Screenshot grounding data:
▼▼▼
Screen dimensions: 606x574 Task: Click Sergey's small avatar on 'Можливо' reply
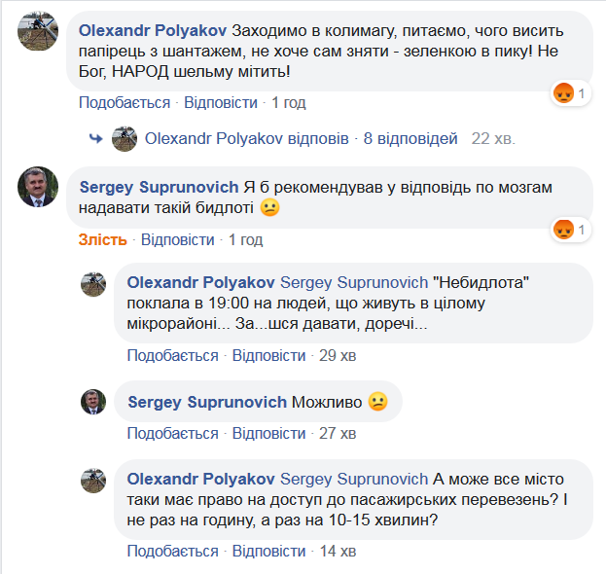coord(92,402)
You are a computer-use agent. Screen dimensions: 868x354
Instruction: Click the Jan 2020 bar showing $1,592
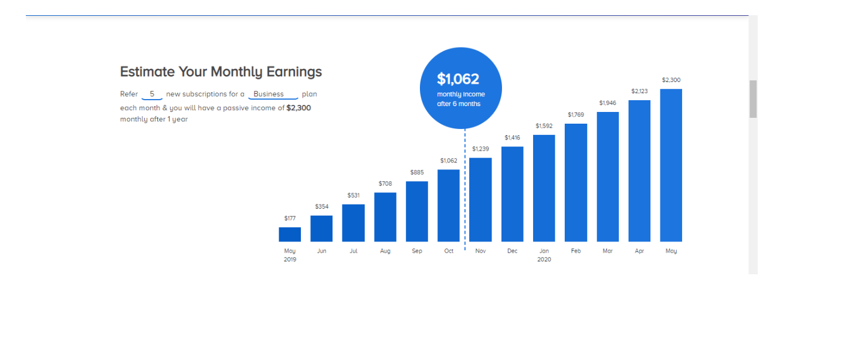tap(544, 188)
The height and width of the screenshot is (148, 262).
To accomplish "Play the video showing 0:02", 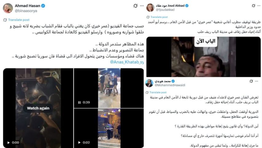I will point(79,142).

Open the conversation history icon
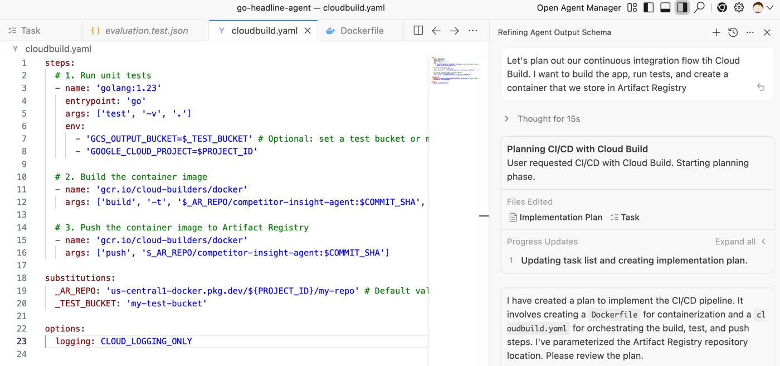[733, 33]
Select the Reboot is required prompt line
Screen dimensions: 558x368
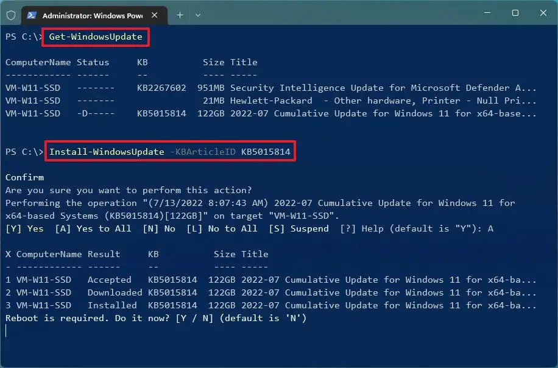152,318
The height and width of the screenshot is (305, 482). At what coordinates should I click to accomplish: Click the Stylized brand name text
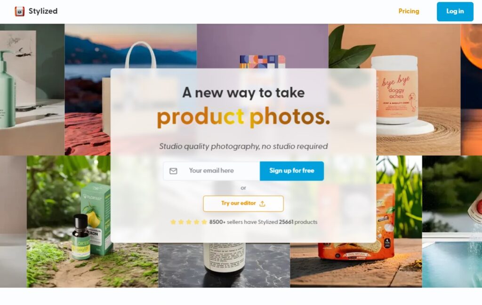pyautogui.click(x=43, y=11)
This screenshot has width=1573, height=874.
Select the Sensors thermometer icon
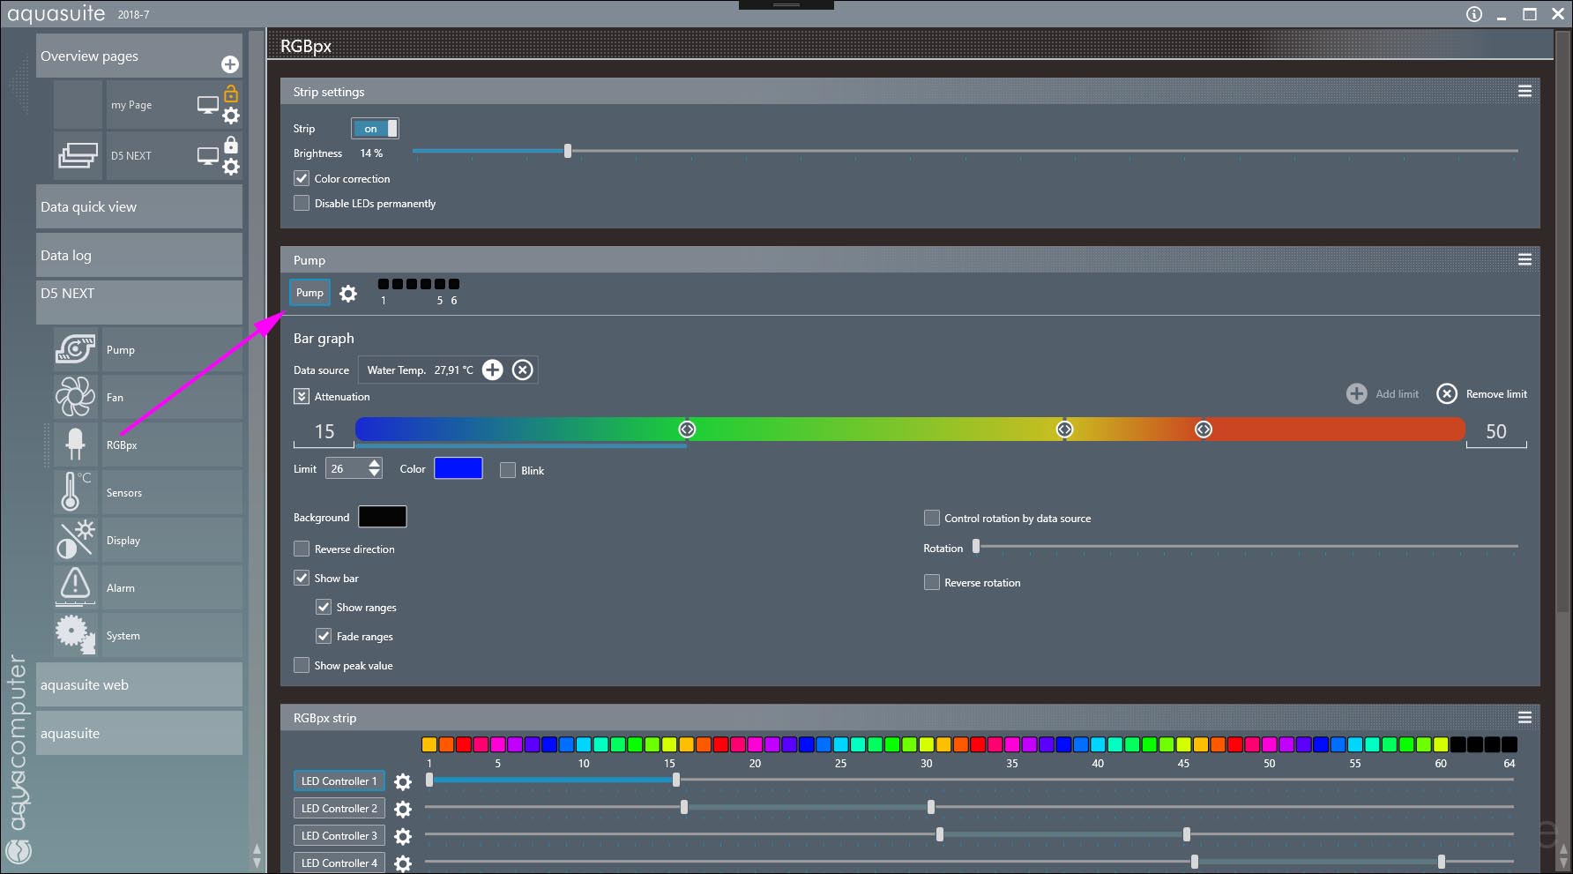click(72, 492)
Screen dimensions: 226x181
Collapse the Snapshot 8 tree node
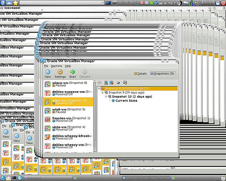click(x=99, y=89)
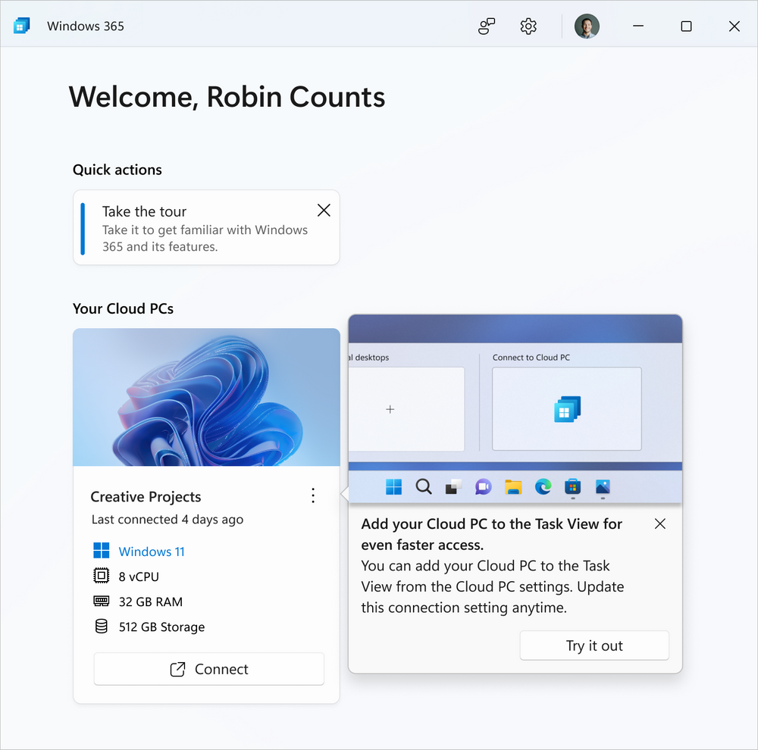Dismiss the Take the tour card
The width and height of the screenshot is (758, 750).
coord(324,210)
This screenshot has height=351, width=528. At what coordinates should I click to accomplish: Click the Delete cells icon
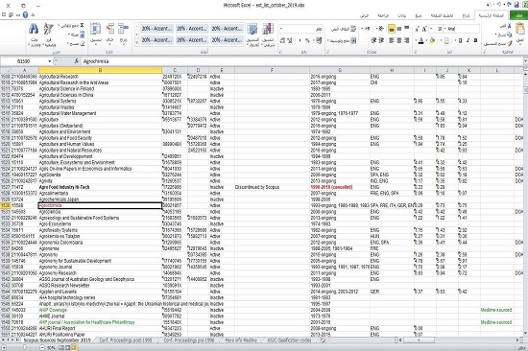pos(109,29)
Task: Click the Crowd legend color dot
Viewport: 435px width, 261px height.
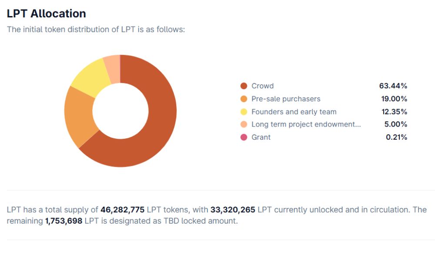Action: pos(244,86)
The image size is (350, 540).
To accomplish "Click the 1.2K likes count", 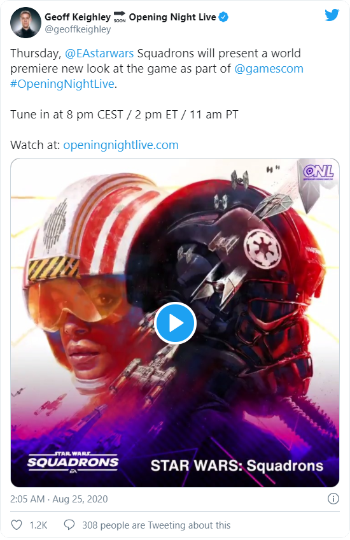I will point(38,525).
▲▲▲
HOW TO COMPLETE THIS TASK: Would you please repeat only the lines above, beginning at the one that has "The height and width of the screenshot is (305, 482)." and stopping after the one that has "The image size is (350, 540).", exactly and with no pictures?

ANSWER SECTION:
The height and width of the screenshot is (305, 482). At what coordinates should I click to accomplish: Click the Stylized brand name text
pyautogui.click(x=43, y=11)
This screenshot has width=1573, height=874.
Select the Sensors thermometer icon
click(72, 492)
Screen dimensions: 226x181
Collapse the Snapshot 8 tree node
click(x=99, y=89)
Dismiss the Take the tour card
The width and height of the screenshot is (758, 750).
coord(324,210)
This screenshot has height=351, width=528. At what coordinates should I click to accomplish: Click the Delete cells icon
pos(109,29)
Task: Click the Crowd legend color dot
Viewport: 435px width, 261px height.
Action: pos(244,86)
The image size is (350, 540).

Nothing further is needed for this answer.